I have to confess that when I hear the word millet, my mind immediately jumps to birdseed. Turns out the birds may be onto something delicious — a cereal grass that is gluten-free and rich with a good amount of protein. Here's a tasty way to turn this under-the-radar grain into an easy vegan dinner.
The texture of millet reminds me a bit of a cross between quinoa and couscous, and you cook it much the same way as quinoa. By itself, it's quite bland, so that's where a good dose of fresh lemon zest and juice come in to perk things up.
But what to serve over the millet? I love beans, and butter beans have been on my radar recently. These big, creamy beans that look a bit like lima beans are satisfying and readily soak up sauce. I decided that I would go with a sauce that tastes a bit like hummus — an easy mix of onion, garlic, and tahini. Just simmer the butter beans and some sweet golden raisins briefly in the sauce, and finish everything with a ton of chopped parsley.
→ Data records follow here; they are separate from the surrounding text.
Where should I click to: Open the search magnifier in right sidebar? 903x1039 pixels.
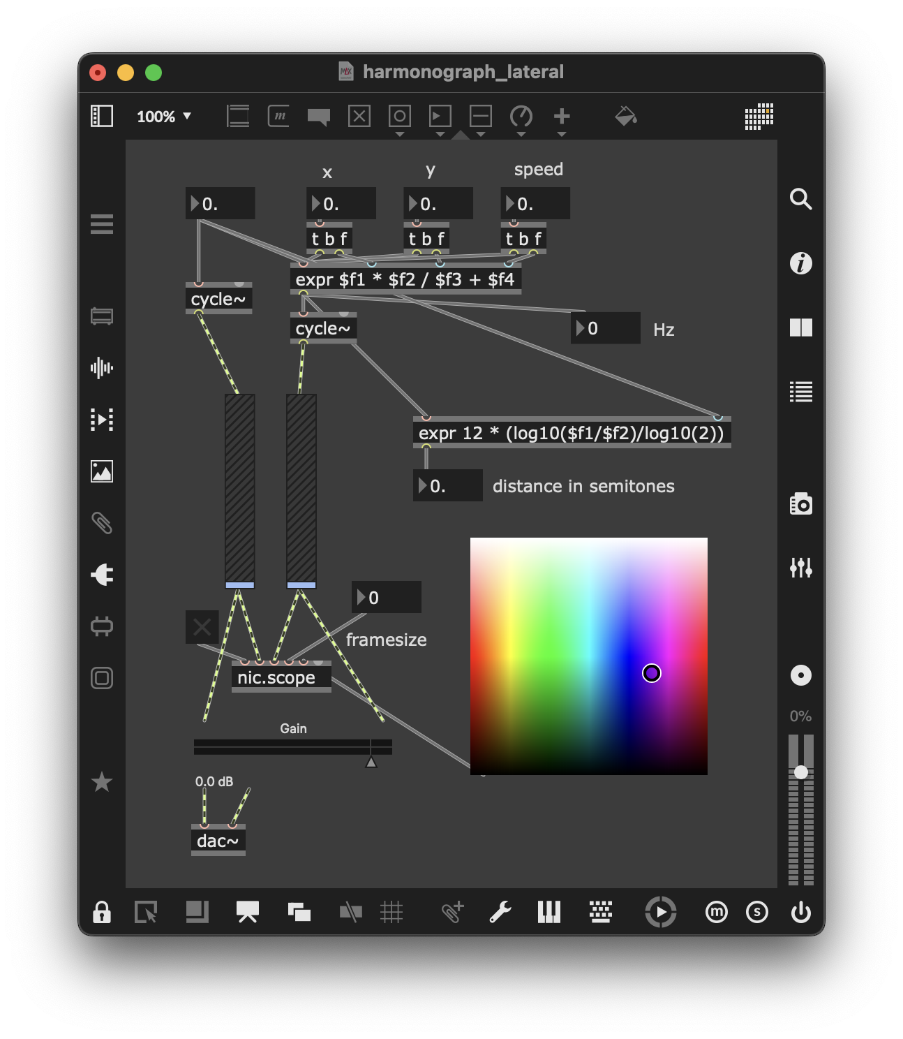(800, 200)
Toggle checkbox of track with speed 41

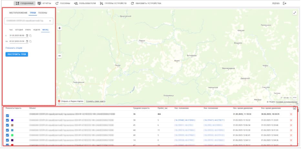(7, 125)
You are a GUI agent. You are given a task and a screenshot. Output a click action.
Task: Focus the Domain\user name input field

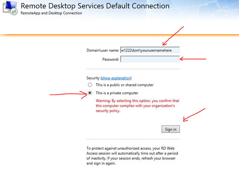coord(150,50)
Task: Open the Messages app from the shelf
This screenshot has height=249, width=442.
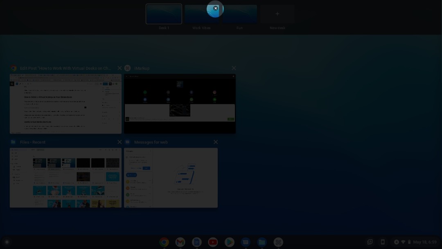Action: (x=246, y=242)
This warm, vegan comfort dish is just the ticket when you're tired of another cold grain salad or tabbouleh.
Butter Beans in Tahini Sauce over Lemony Millet
olive oil, divided
2 2/3 cups
1 1/4 teaspoons
salt, plus more for seasoning
red pepper flakes (optional)
(15-ounce) can butter beans, drained and rinsed
coarsely chopped fresh parsley leaves
Heat 1 tablespoon of the oil in a medium saucepan over medium heat until shimmering. Add the millet and cook, stirring occasionally, until the millet is toasted and golden brown, about 4 minutes. Add 2 cups of the water and 1/4 teaspoon salt and bring to a boil. Cover the pan, reduce the heat to low, and simmer 15 minutes. Remove from the heat and let sit covered for 10 minutes. Meanwhile, make the butter bean mixture.
Cut the onion into small dice. Finely chop the garlic. Finely zest one of the lemons and set the zest aside. Juice both lemons and set the juice aside.
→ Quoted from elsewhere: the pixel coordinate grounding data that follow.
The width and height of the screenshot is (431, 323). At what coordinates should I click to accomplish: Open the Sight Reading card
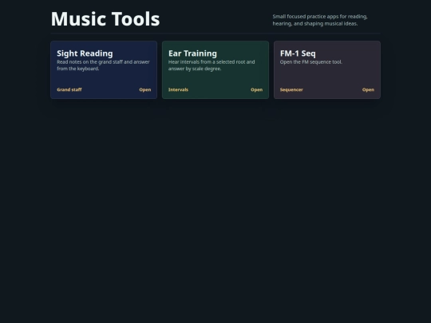(x=104, y=69)
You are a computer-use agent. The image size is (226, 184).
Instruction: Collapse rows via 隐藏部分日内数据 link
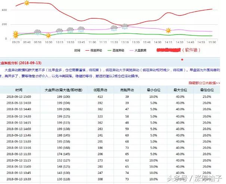point(204,83)
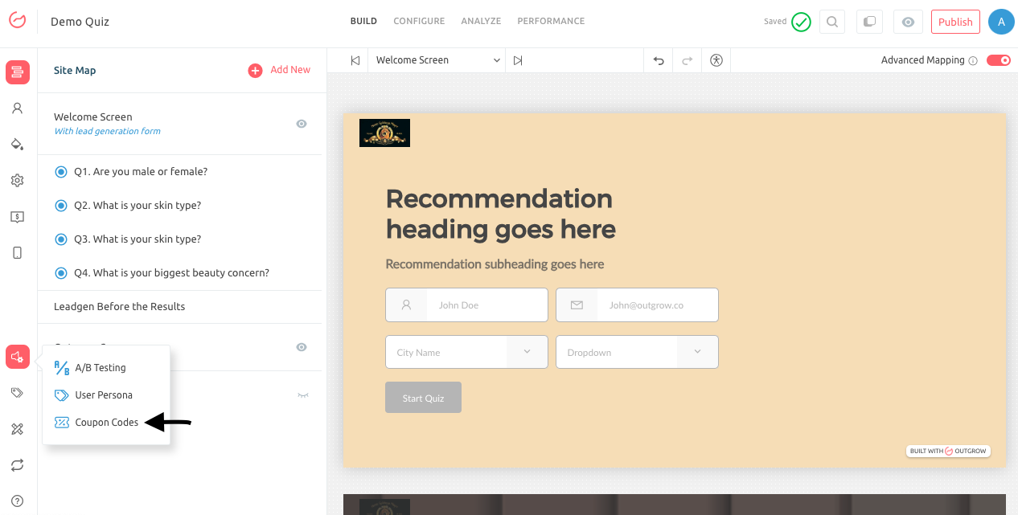Open the settings gear in left sidebar
1018x515 pixels.
click(x=17, y=181)
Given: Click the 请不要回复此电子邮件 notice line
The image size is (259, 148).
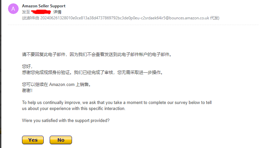Looking at the screenshot, I should [x=97, y=54].
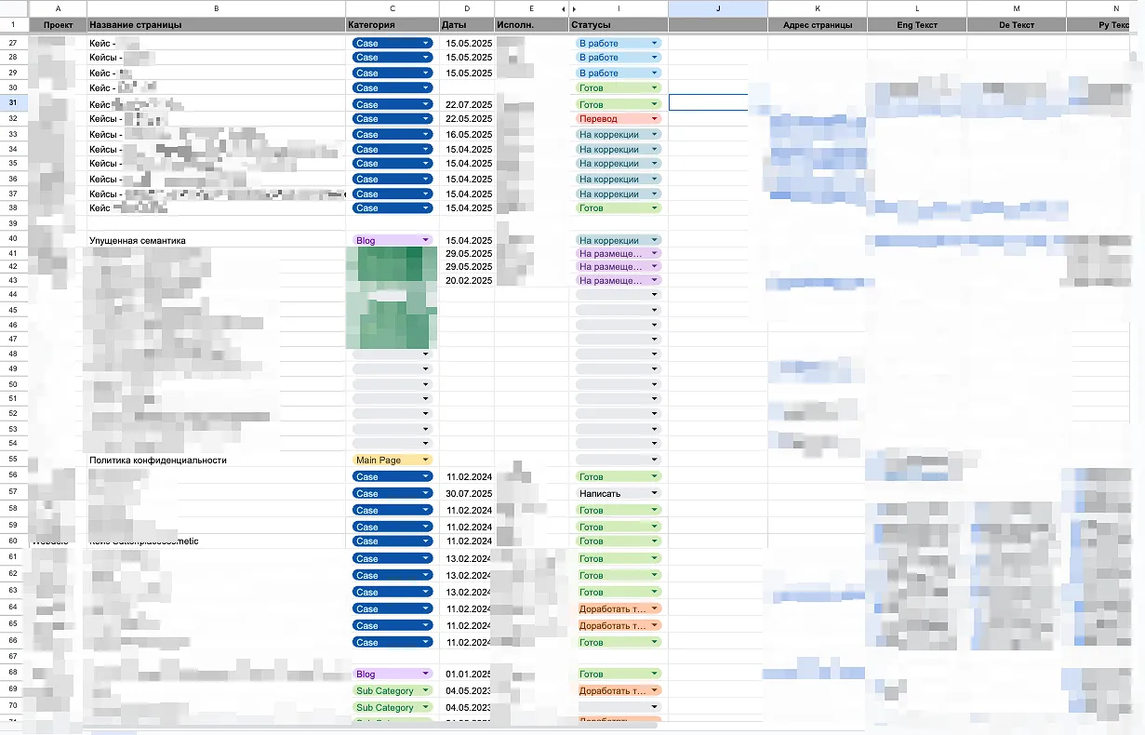Select column J header
The height and width of the screenshot is (735, 1145).
point(717,8)
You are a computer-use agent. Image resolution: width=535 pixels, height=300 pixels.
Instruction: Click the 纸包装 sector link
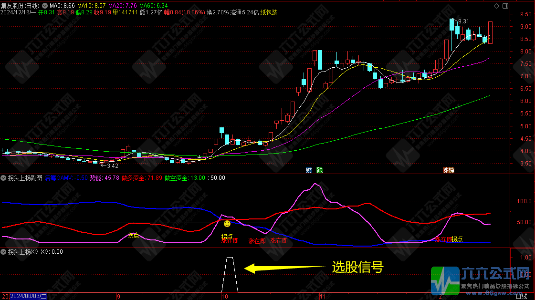coord(269,12)
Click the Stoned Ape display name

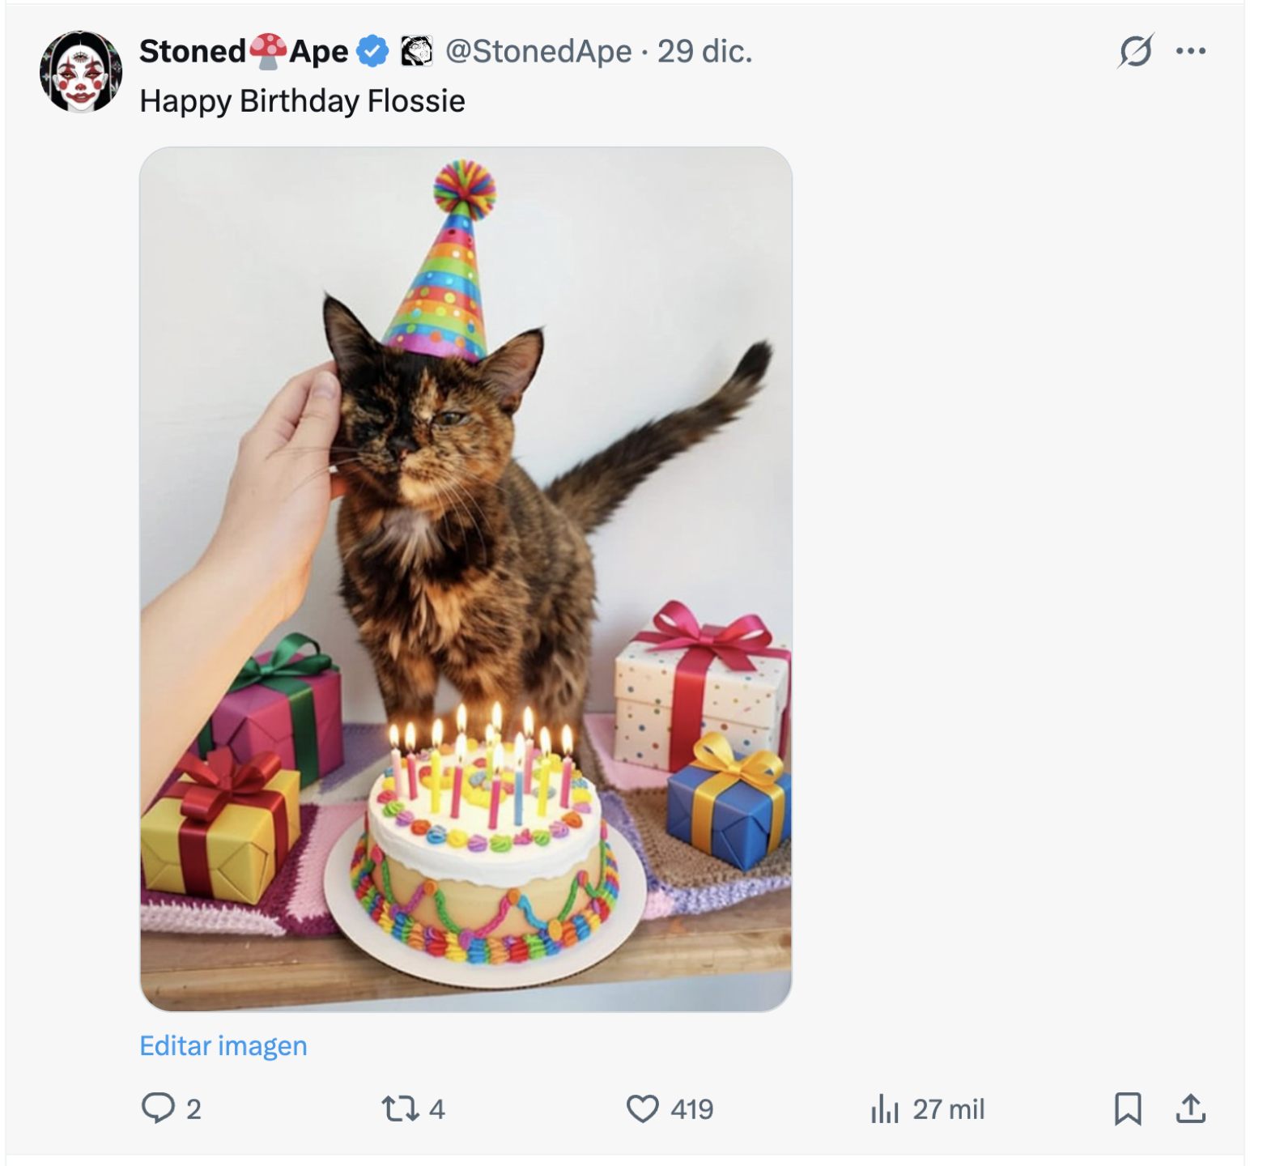coord(243,51)
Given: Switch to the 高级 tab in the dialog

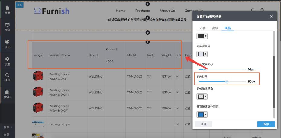Looking at the screenshot, I should click(215, 28).
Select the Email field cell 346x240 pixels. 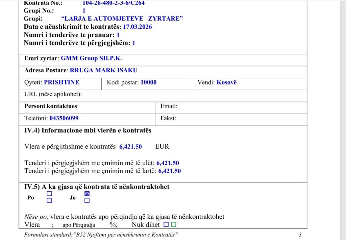231,106
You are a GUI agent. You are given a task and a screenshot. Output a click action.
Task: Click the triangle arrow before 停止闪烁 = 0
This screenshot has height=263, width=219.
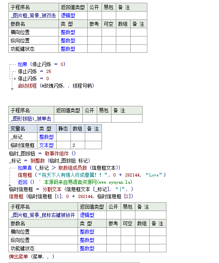tap(15, 79)
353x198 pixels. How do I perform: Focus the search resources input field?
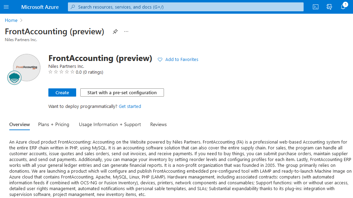tap(185, 7)
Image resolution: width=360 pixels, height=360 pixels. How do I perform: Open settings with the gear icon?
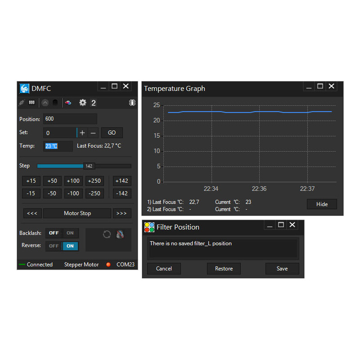[83, 103]
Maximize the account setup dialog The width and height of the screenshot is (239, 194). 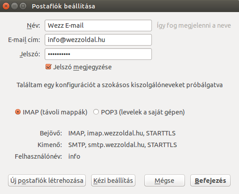23,6
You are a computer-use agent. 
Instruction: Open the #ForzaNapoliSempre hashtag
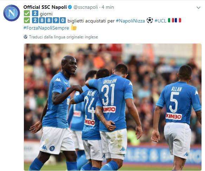46,28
Heat the remaining 2 tablespoons olive oil in a large frying pan over medium heat until shimmering. Add the onion, garlic, and red pepper flakes if using, and season with salt. Cook, stirring occasionally, until translucent and very tender, about 10 minutes. Meanwhile, whisk together the remaining 2/3 cup water, 1 teaspoon salt, tahini, 1/4 cup of the lemon juice, and sugar in a small bowl until smooth and set aside.
When the onion is ready, add the tahini mixture, butter beans, and raisins and stir to combine. Heat just until the edges of the pan begin to bubble (do not let the mixture boil). Taste and season with salt as needed. Remove from the heat, cover to keep warm, and set aside until the millet is ready.
When the millet is ready, add in 1 tablespoon of the lemon juice and the reserved zest and fluff with a fork. Taste and season with salt and more lemon juice as needed. Stir the parsley into the butter bean mixture and serve over the millet.
You can substitute quinoa for the millet and garbanzo beans for the butter beans in this recipe.